MKL1888:Mehrphasenstrom
[605] Mehrphasenstrom (Drehstrom) ist eine Verbindung mehrerer Wechselströme, deren Verlauf zeitlich gegeneinander verschoben ist. Der gewöhnliche Wechselstrom steigt von Null an, gelangt nach einer gewissen
Zeit zu einem positiven Maximum, nimmt dann allmählich wieder bis Null ab, fällt weiter bis zu einem negativen Maximum und beginnt wieder, zu Null ansteigend, das gleiche Wechselspiel von neuem. Die oben stehende Sinuslinie gibt am besten den Verlauf eines Wechselstroms. Bei o, o, o sind die Punkte, wo die Intensität Null ist, bei +a, −a jene Punkte, wo sie ihr positives, bez. negatives Maximum erreicht. Erzeugt man einen zweiten Wechselstrom von demselben Verlauf, jedoch so, daß seine Null- und Maximapunkte o′, o′, o′ nicht gleichzeitig mit dem zuerst betrachteten auftreten, sondern zeitlich gegen sie verschoben sind, so haben wir das einfachste Schema eines Mehrphasenstromverlaufs.
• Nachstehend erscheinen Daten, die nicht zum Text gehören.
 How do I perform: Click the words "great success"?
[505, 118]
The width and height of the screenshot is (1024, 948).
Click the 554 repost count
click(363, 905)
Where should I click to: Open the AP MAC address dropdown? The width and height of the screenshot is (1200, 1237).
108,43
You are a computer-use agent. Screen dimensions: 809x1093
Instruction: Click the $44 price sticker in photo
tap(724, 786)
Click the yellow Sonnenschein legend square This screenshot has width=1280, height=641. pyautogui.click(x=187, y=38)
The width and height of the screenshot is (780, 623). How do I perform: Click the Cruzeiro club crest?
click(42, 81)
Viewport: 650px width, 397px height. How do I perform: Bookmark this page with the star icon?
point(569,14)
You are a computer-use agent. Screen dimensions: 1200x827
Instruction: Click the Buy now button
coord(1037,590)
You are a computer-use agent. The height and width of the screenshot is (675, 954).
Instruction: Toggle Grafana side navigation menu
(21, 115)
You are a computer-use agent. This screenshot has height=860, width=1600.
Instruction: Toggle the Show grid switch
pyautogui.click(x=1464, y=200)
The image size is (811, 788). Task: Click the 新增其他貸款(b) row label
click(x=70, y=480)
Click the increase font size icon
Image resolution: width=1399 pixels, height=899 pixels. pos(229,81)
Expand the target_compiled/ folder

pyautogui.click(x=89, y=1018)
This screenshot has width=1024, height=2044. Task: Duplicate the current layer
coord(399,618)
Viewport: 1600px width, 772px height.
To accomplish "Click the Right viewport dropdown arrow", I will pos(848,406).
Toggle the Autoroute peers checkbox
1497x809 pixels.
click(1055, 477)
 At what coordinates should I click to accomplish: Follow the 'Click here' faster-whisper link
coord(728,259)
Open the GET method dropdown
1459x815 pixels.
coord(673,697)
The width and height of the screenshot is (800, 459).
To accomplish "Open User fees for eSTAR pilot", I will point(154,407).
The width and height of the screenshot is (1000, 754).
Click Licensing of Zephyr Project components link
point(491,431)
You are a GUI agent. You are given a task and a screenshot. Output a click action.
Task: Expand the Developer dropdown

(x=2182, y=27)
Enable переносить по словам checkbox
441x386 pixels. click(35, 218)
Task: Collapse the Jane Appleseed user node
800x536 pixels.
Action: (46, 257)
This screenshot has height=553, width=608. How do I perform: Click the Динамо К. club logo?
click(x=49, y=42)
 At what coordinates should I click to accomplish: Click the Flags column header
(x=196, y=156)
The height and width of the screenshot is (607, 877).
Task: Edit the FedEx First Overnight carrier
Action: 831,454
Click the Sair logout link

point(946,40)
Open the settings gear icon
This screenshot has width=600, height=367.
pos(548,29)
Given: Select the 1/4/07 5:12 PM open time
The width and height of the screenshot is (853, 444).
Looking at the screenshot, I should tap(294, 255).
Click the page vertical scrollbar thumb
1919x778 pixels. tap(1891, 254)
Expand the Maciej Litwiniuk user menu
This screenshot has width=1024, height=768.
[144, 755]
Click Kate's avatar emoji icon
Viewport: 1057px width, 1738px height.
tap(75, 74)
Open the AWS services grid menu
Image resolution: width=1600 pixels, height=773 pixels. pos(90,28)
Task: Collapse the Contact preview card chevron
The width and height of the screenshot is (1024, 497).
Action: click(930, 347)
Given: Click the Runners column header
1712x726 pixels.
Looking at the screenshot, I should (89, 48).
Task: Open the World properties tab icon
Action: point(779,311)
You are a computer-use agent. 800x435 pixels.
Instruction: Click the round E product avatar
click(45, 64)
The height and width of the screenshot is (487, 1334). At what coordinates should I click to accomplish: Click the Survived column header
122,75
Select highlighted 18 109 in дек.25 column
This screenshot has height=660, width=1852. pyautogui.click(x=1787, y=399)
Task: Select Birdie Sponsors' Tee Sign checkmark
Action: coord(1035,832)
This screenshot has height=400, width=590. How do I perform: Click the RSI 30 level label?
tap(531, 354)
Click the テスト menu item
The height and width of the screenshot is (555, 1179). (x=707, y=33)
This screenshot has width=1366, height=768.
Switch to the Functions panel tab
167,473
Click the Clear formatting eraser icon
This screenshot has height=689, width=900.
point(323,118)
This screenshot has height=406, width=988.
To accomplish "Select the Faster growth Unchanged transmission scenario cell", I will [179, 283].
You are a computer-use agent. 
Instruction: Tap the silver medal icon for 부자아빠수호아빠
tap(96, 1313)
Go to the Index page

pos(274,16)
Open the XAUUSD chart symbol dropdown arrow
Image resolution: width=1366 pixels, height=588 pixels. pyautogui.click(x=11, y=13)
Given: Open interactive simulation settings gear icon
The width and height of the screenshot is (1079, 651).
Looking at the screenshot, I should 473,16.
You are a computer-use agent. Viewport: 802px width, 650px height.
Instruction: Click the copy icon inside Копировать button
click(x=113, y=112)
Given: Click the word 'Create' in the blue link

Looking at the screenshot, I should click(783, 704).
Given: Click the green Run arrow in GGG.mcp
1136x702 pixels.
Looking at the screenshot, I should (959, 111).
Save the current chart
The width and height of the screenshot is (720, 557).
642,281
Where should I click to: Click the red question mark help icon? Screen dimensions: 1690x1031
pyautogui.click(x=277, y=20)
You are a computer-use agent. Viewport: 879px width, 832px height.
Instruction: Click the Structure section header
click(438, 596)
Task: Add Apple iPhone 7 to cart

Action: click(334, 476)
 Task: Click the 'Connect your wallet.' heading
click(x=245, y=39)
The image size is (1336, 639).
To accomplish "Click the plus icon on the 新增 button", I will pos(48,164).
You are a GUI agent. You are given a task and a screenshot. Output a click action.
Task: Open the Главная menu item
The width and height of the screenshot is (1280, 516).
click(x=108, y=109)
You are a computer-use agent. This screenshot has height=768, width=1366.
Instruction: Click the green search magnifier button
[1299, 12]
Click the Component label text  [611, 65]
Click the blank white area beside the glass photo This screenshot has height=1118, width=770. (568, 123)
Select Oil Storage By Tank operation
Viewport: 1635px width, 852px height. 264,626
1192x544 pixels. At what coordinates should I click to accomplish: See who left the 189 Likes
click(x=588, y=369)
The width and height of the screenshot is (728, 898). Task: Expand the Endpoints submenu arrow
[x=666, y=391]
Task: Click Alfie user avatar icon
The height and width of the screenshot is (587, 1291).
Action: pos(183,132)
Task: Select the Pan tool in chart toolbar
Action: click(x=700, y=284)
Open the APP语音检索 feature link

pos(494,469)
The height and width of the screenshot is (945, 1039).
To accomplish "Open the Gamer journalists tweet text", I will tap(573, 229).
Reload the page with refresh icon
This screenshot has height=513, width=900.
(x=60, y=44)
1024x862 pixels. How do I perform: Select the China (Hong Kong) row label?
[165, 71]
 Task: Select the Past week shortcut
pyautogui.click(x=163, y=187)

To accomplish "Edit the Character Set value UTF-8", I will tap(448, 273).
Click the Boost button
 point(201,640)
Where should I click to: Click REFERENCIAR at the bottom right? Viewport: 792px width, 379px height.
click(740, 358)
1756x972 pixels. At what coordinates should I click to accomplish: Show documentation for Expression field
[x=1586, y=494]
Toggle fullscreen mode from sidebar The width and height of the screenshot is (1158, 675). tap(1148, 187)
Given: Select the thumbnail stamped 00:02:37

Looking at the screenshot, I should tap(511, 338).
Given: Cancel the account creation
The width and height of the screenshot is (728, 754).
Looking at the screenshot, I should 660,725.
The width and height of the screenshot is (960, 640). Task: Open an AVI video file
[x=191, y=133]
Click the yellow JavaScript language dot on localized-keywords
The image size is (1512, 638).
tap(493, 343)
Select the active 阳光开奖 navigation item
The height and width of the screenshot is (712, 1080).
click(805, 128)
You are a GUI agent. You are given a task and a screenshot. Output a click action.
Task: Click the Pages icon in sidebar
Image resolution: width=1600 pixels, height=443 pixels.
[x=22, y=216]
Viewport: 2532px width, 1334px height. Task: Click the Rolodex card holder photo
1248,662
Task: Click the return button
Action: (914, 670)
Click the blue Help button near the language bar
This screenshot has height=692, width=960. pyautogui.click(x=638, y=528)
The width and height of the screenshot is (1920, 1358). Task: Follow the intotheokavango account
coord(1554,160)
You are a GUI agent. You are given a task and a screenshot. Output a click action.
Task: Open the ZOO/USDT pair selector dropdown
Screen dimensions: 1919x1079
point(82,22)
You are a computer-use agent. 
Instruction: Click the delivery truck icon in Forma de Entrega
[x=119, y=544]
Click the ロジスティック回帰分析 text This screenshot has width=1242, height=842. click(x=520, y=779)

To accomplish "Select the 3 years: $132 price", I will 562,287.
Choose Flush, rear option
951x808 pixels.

Selbstverständlich kann man sich eine ganze Reihe solcher einzelnen Wechselströme, die alle zwar den gleichen Verlauf (die gleiche Periode) besitzen, jedoch sämtlich „in ihrer Phase“, wie man sagt, gegeneinander verschoben sind, zur Bildung des Mehrphasenstroms herangezogen denken. Der M. hat gegenüber dem gewöhnlichen einphasigen Wechselstrom den Vorzug, daß er weit besser zu Leistung motorischer Arbeit verwendet werden kann. Während man mit dem gewöhnlichen Wechselstrom nur schwer und nur unter gewissen Beschränkungen mechanische Arbeit leisten kann (s. Wechselstrommotoren), erzeugt der M. drehende Bewegung direkt, aus welchem Grunde man ihn auch „Drehstrom“ zu nennen liebt (s. Elektromotoren). Zur Erzeugung des Mehrphasenstroms dienen die Mehrphasenstrommaschinen, als welche jede gewöhnliche Gleichstrommaschine benutzt werden kann, wenn man die Stromabnahme etwas verändert (s. d. betr. Artikel).